EXERCISE GOAL: Rewrite the records below as a numbered list, leaving out any blank lines.
# # # # # # #
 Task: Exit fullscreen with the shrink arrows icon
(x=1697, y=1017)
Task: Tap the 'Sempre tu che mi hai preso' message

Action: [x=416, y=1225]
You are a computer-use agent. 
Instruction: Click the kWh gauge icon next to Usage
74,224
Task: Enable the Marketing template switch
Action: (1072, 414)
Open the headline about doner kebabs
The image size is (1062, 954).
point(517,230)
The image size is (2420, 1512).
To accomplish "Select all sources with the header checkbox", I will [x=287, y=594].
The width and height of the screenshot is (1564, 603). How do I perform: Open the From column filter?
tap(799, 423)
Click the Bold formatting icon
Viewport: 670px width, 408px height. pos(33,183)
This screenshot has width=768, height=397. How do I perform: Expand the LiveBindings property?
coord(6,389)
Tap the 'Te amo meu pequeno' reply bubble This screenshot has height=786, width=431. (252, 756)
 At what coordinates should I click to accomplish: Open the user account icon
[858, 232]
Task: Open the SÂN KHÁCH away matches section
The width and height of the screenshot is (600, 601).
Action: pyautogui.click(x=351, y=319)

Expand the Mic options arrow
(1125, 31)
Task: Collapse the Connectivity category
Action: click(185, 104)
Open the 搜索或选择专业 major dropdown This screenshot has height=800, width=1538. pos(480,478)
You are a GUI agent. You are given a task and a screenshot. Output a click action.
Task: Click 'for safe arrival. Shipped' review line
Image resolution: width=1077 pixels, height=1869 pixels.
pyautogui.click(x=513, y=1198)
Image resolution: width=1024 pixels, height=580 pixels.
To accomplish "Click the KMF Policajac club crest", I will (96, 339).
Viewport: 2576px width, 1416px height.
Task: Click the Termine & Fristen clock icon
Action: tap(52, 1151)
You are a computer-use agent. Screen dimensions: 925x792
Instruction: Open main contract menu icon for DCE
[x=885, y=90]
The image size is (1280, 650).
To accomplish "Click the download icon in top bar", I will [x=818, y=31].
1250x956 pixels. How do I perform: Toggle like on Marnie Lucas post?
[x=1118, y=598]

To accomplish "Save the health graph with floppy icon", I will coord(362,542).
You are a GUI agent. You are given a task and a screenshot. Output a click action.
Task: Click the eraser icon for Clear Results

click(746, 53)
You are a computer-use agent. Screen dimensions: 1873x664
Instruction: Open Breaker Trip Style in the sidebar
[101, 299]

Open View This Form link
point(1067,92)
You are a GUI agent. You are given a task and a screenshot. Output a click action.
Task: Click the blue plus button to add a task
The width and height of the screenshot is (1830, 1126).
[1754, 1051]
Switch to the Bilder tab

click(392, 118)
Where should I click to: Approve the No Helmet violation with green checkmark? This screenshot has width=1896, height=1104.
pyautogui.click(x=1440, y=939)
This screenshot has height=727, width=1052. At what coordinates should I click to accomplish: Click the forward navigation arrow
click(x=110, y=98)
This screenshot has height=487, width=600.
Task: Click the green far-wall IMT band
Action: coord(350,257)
# # # # # # #
FINAL RESULT:
1.  Task: Exit fullscreen with the shrink arrows icon
2. (x=1697, y=1017)
3. Task: Tap the 'Sempre tu che mi hai preso' message
4. Action: [x=416, y=1225]
5. You are a computer-use agent. 
6. Instruction: Click the kWh gauge icon next to Usage
7. 74,224
8. Task: Enable the Marketing template switch
9. Action: (1072, 414)
10. Open the headline about doner kebabs
11. The image size is (1062, 954).
12. point(517,230)
13. The image size is (2420, 1512).
14. To accomplish "Select all sources with the header checkbox", I will [x=287, y=594].
15. The width and height of the screenshot is (1564, 603). How do I perform: Open the From column filter?
16. tap(799, 423)
17. Click the Bold formatting icon
18. Viewport: 670px width, 408px height. pos(33,183)
19. This screenshot has width=768, height=397. How do I perform: Expand the LiveBindings property?
20. coord(6,389)
21. Tap the 'Te amo meu pequeno' reply bubble This screenshot has height=786, width=431. (252, 756)
22.  At what coordinates should I click to accomplish: Open the user account icon
23. [858, 232]
24. Task: Open the SÂN KHÁCH away matches section
25. The width and height of the screenshot is (600, 601).
26. Action: pyautogui.click(x=351, y=319)
27. Expand the Mic options arrow
28. (1125, 31)
29. Task: Collapse the Connectivity category
30. Action: click(185, 104)
31. Open the 搜索或选择专业 major dropdown This screenshot has height=800, width=1538. pos(480,478)
32. You are a GUI agent. You are given a task and a screenshot. Output a click action.
33. Task: Click 'for safe arrival. Shipped' review line
34. Image resolution: width=1077 pixels, height=1869 pixels.
35. pyautogui.click(x=513, y=1198)
36. Image resolution: width=1024 pixels, height=580 pixels.
37. To accomplish "Click the KMF Policajac club crest", I will (96, 339).
38. Viewport: 2576px width, 1416px height.
39. Task: Click the Termine & Fristen clock icon
40. Action: tap(52, 1151)
41. You are a computer-use agent. Screen dimensions: 925x792
42. Instruction: Open main contract menu icon for DCE
43. [x=885, y=90]
44. The image size is (1280, 650).
45. To accomplish "Click the download icon in top bar", I will [x=818, y=31].
46. 1250x956 pixels. How do I perform: Toggle like on Marnie Lucas post?
47. [x=1118, y=598]
48. To accomplish "Save the health graph with floppy icon", I will coord(362,542).
49. You are a GUI agent. You are given a task and a screenshot. Output a click action.
50. Task: Click the eraser icon for Clear Results
51. click(746, 53)
52. You are a computer-use agent. Screen dimensions: 1873x664
53. Instruction: Open Breaker Trip Style in the sidebar
54. [101, 299]
55. Open View This Form link
56. point(1067,92)
57. You are a GUI agent. You are given a task and a screenshot. Output a click action.
58. Task: Click the blue plus button to add a task
59. The width and height of the screenshot is (1830, 1126).
60. [1754, 1051]
61. Switch to the Bilder tab
62. click(392, 118)
63. Where should I click to: Approve the No Helmet violation with green checkmark? This screenshot has width=1896, height=1104.
64. pyautogui.click(x=1440, y=939)
65. This screenshot has height=727, width=1052. At what coordinates should I click to accomplish: Click the forward navigation arrow
66. click(x=110, y=98)
67. This screenshot has height=487, width=600.
68. Task: Click the green far-wall IMT band
69. Action: coord(350,257)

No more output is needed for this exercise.